Property rights play an important and often overlooked role in the creation of prosperity. Firmly established property rights allow for individuals to enjoy the fruits of their labor thoroughly and to create incentives to use resources efficiently. However, as Milton Friedman poignantly noted, “The preservation of liberty, not the promotion of efficiency, is the primary justification for private property. Efficiency is a happy, though not accidental, by-product – and a most important by-product because liberty could not have survived if it had not also produced affluence.”3 Indeed, there has been growing recognition of property rights as fundamental human rights.
Whereas property rights were acknowledged in the Universal Declaration of Human Rights in 1948,4 it was not until recently that property rights gained the attention of policy makers around the world. The work of Hernando de Soto has been instrumental in bringing into focus the problems that the poor in the developing world face in exercising their property rights.

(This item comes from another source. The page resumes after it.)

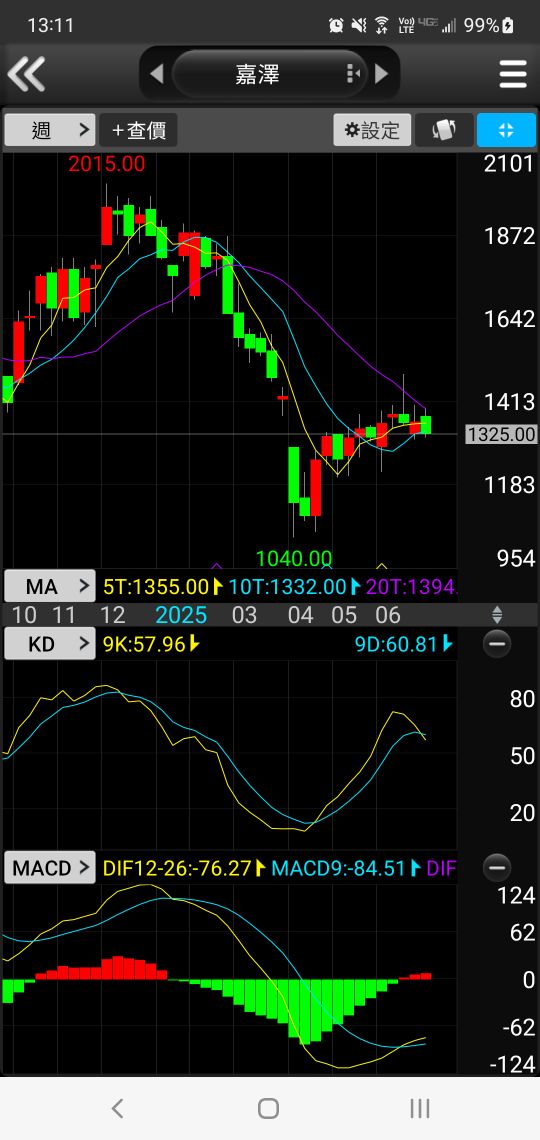This screenshot has width=540, height=1140.
Task: Tap the up-down resize handle on date axis
Action: (497, 615)
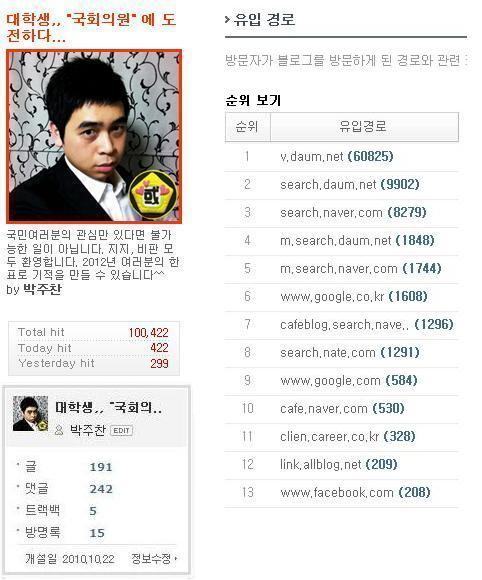Open the www.facebook.com referrer entry

pos(355,492)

The 2008 report by the U.N. Commission on Legal Empowerment of the Poor, chaired by de Soto and former U.S. Secretary of State Madeleine Albright, unequivocally reaffirmed that property rights are human rights.5
The Commission’sWorking Group on Property Rights further highlighted the importance of property rights beyond the role they play in economic activity. Karol Boudreaux, a member of theWorking Group and a contributor to the 2008 IPRI report, maintains, “Secure and accessible property rights provide a sense of identity, dignity, and belonging to people of very different economic means. They create reliable ties of rights and obligations among community members as well as a system of mutual recognition of rights and responsibilities beyond the local community” (Boudreaux, 2008). Moreover, Boudreaux stresses, “For many poor individuals and the communities in which they live, the relationship with property is more than just an aggregate of occupied and used plots. It is the very expression of a way of life, and one that they should have the opportunity to improve by virtue of their own efforts” (Ibid.). Boudreaux’s observation demonstrates the complexity of property rights that transcend pure economic justification.

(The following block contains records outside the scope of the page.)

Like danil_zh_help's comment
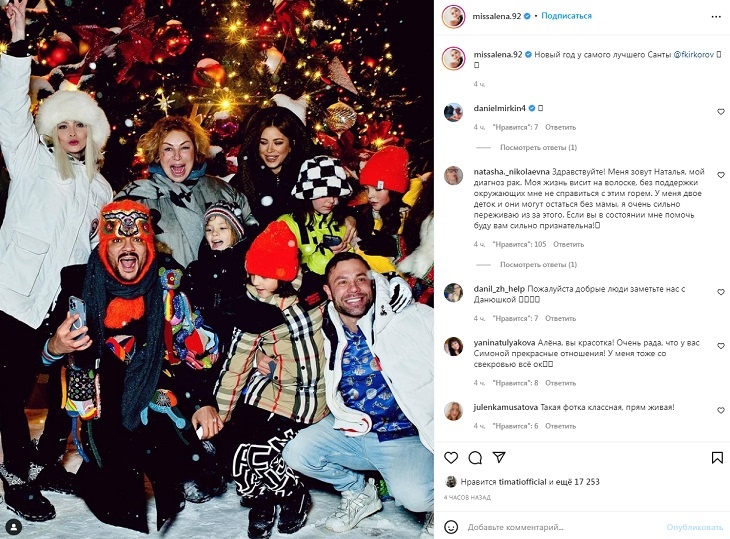730x539 pixels. 721,292
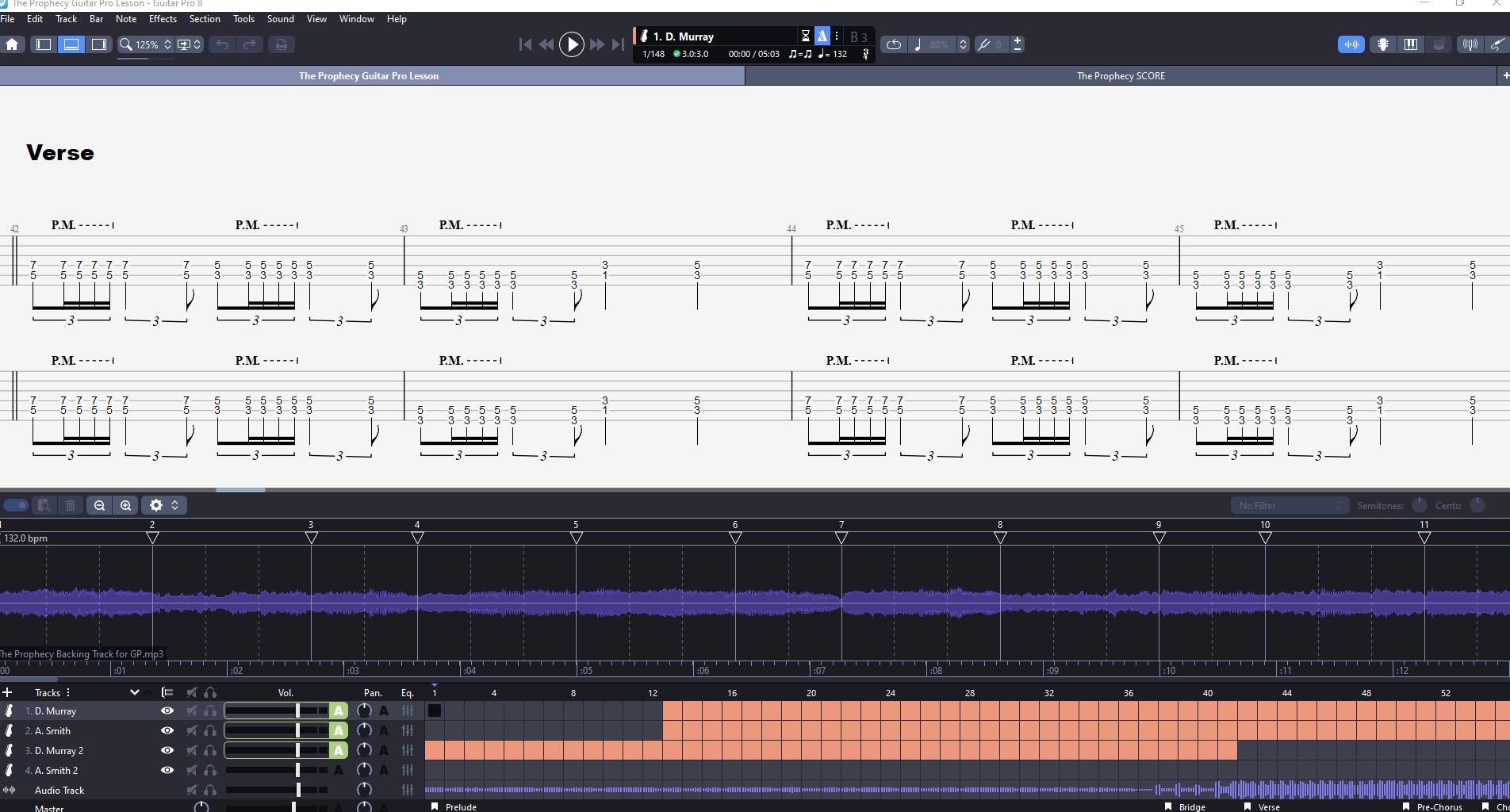The image size is (1510, 812).
Task: Toggle visibility of A. Smith 2 track
Action: [x=167, y=771]
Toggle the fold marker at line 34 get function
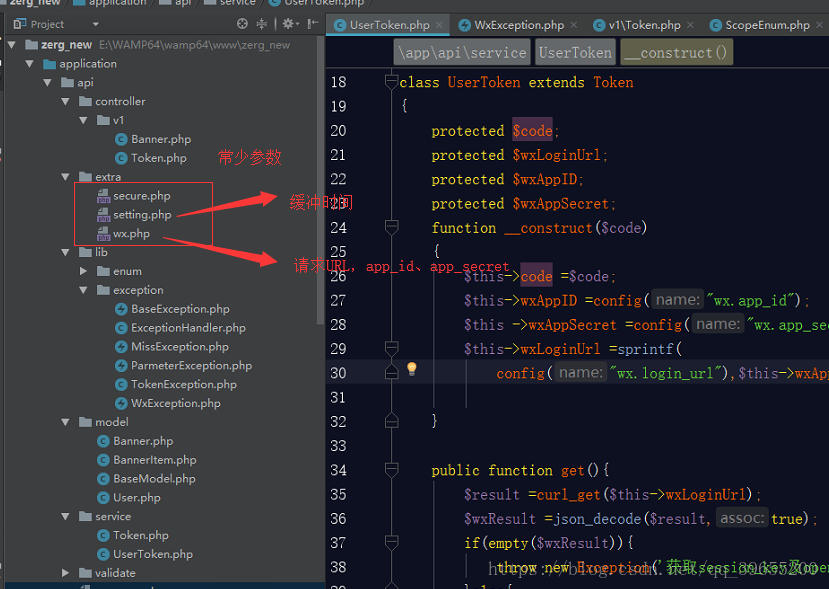 click(x=391, y=470)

While the non-economic aspects of property rights are equally important, this report focuses on the economic benefits resulting from the protection and enforcement of property rights. In economic sense, property rights are characterized as holding exclusive authority to determine how a resource is used (Alchian, 2008). Armen A. Alchian, an economist who significantly contributed to the economics of property rights, noted that this definition of property rights does not necessarily preclude government or public ownership. However, private property rights possess additional features. Specifically, they allow for exclusive rights to the services of the resource (e.g., to collect rental income) and the right to exchange the resource at mutually agreeable terms (Ibid). These additional qualities of private property rights empower individuals to seek the most efficient use of the resources they possess and to better their life through mutual exchange with others.
Many studies have attempted to determine the benefits of strong property rights at an individual or community level. This report seeks to determine the consequences of ensuring property rights on a macro level. Do societies that respect property rights perform better than those that disregard property rights? Do countries that provide the legal framework for enforcement of property rights have better economic outcomes? A cross-country study like this one allows one to establish empirically what role property rights play in economic development.
Certainly, such an approach is not without limitations. There are many factors that affect the effectiveness of a property rights regime. The choice of aspects to include in this study represents a significant trade-off between a more detailed and nuanced approach and the comprehensiveness of this study. The factors chosen for this study allow us to capture important differences in the provision and enforcement of property rights among as many countries as possible. Finally, the reader is reminded that it remains a challenge to differentiate causal effects in a multi-country setting. However, we remain confident that this difficulty will be overcome as more data become available for future editions of the IPRI.